Les manifestations, d’abord pacifiques, débutent le 28 décembre avec les commerçants du Grand Bazar de Téhéran qui ont fermé leur boutique face à l’inflation monumentale, à l’effondrement du rial (-80% en un an) et à la perte du pouvoir d’achat.
Très vite, des étudiants, d’autres commerçants et en particuliers les femmes se lient à ce mouvement. Les slogans économiques se sont mués en revendications politiques. Une dynamique qui rappelle les grandes mobilisations passées, notamment la dernière, qui remonte à 2022 après la mort de Mahsa Amini.
"Femmes, Vie et Liberté", avait ébranlé le régime bien qu’elles aient été réprimées par la force et des arrestations massives.

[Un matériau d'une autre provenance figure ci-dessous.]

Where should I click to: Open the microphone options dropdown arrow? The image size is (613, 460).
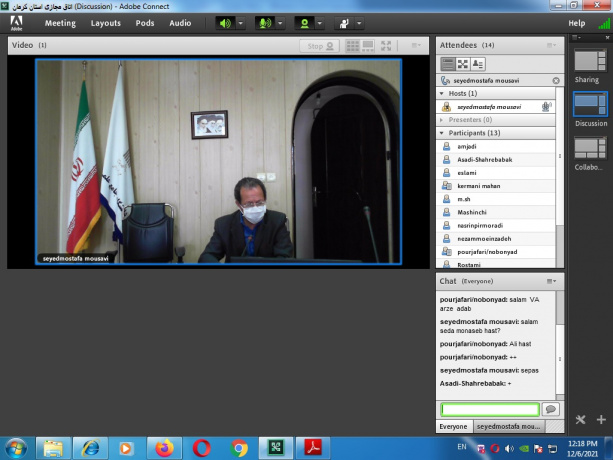[281, 23]
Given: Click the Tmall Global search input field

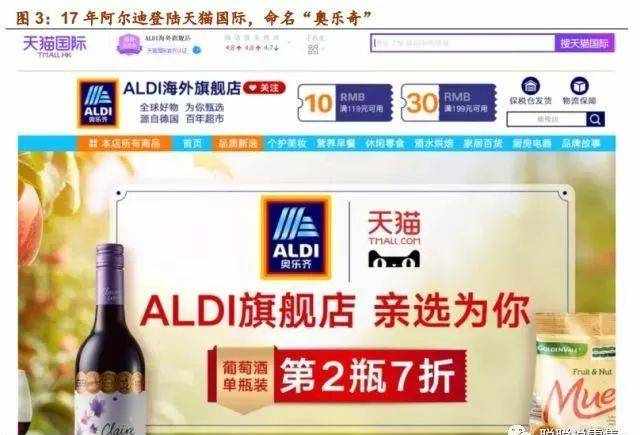Looking at the screenshot, I should 463,43.
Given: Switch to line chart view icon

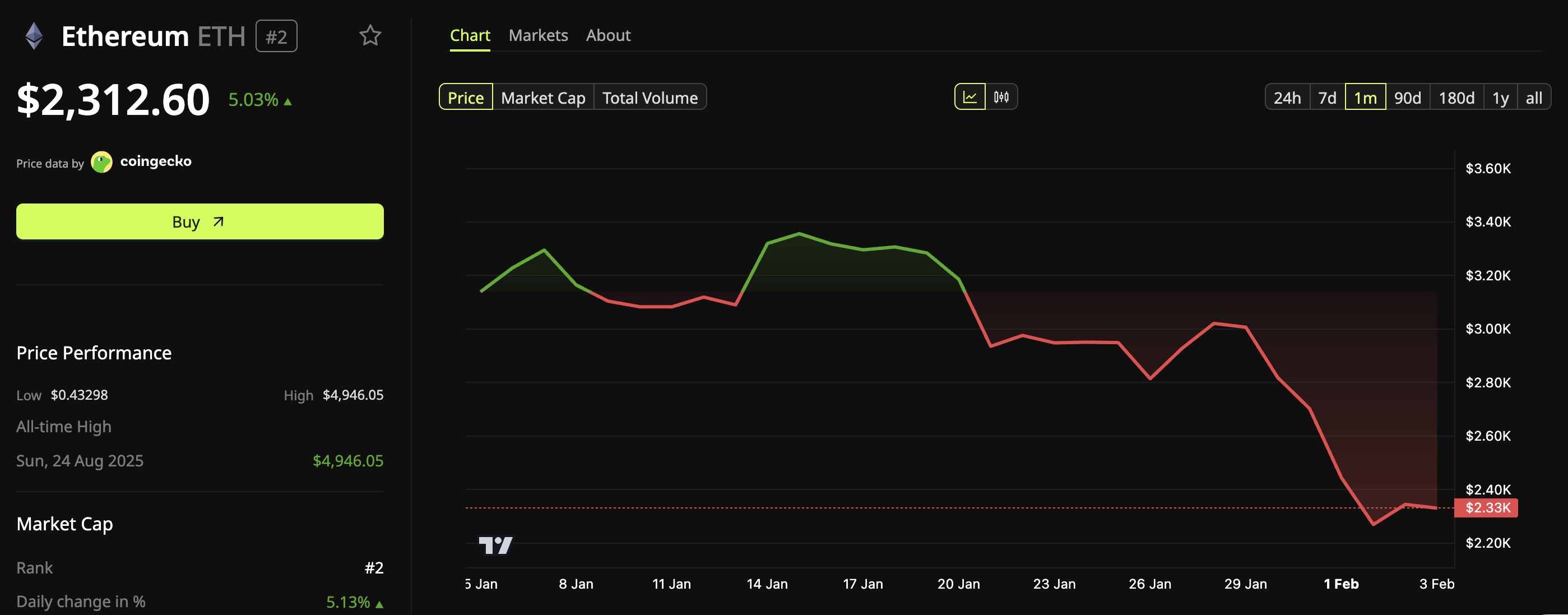Looking at the screenshot, I should pos(969,97).
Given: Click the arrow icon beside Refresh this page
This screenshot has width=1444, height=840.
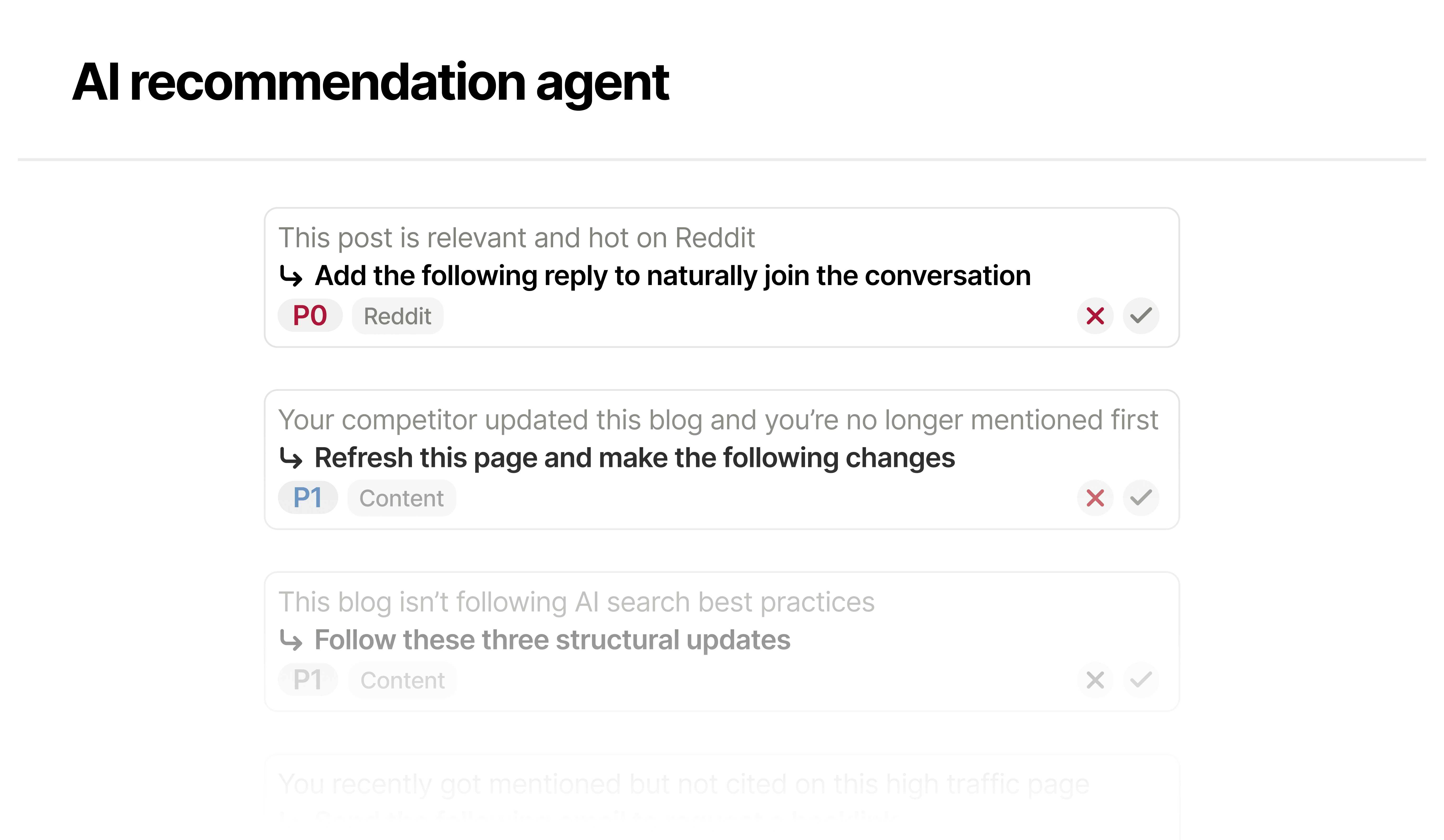Looking at the screenshot, I should (291, 458).
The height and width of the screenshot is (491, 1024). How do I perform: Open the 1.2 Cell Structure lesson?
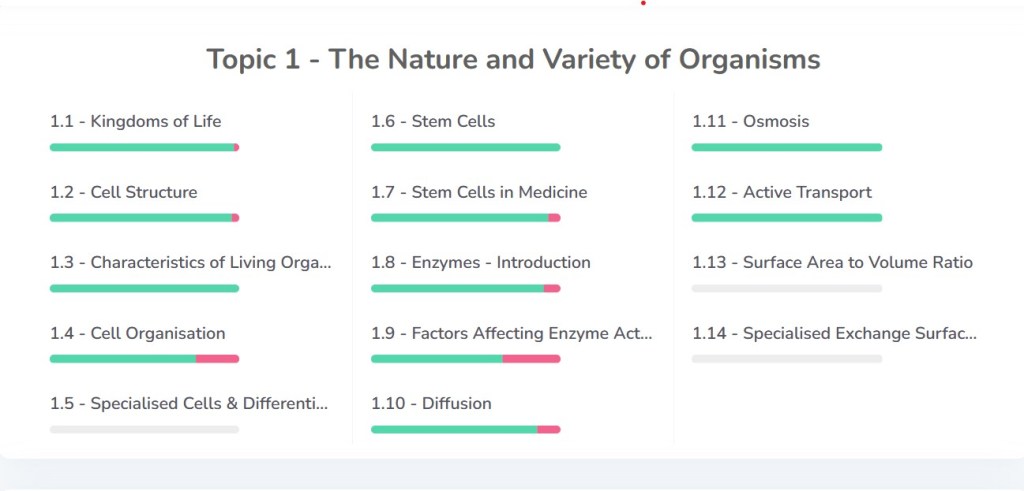tap(124, 192)
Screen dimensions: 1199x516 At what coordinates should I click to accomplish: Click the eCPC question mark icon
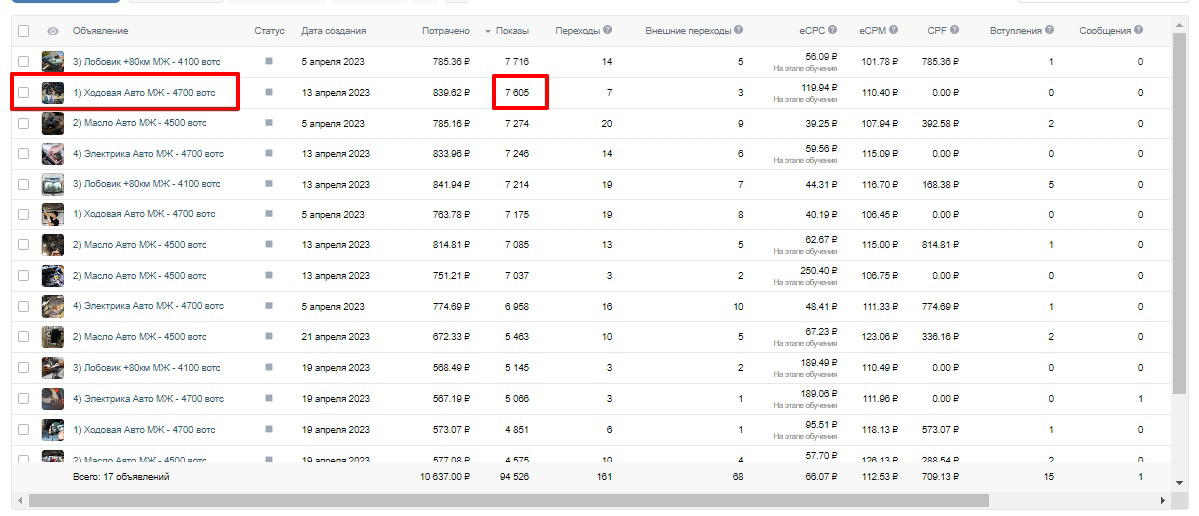tap(833, 31)

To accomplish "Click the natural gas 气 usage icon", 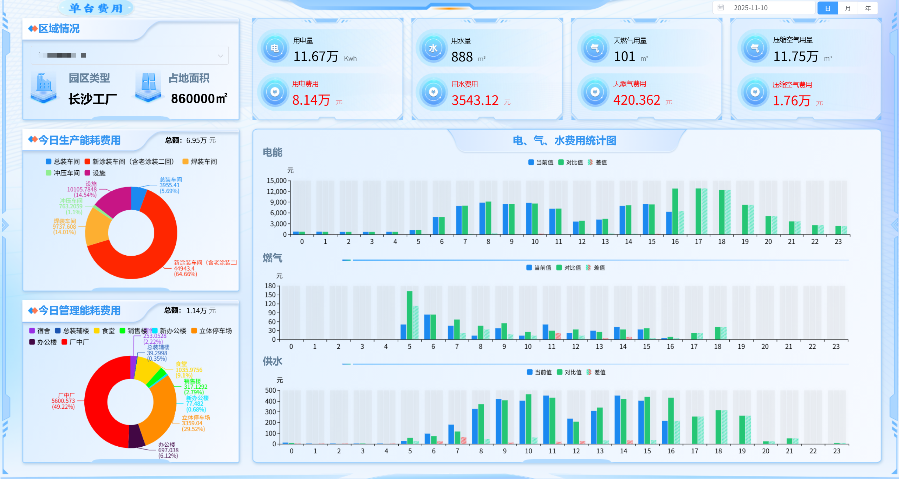I will click(x=594, y=48).
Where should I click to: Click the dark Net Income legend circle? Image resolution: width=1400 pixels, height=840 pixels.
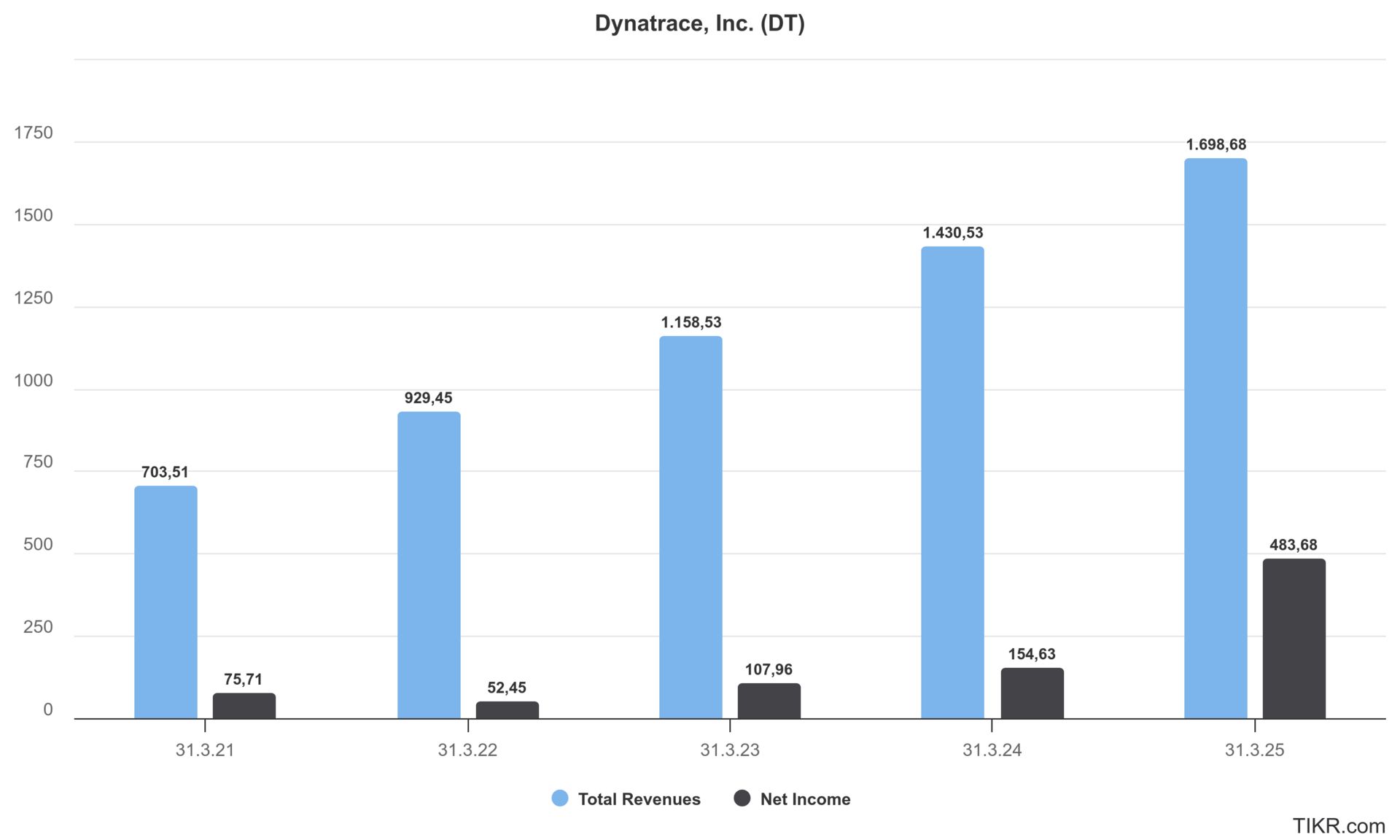pyautogui.click(x=742, y=798)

Aujourd’hui, leur héritage structure encore la mobilisation.Les femmes sont très visibles dans les protestations actuelles. Cheveux dévoilés, gestes symboliques, vidéos diffusées malgré la censure... Faute de médias indépendants sur place, l’information provient majoritairement des citoyen·nes.
La vérification des images reste difficile. D’après les ONG, il y aurait plus de 200 morts, chiffre qui sous-estimerait la réalité. Malgré une mobilisation encore inférieure à celle de 2022, de nombreux observateurs estiment le régime plus fragile que jamais.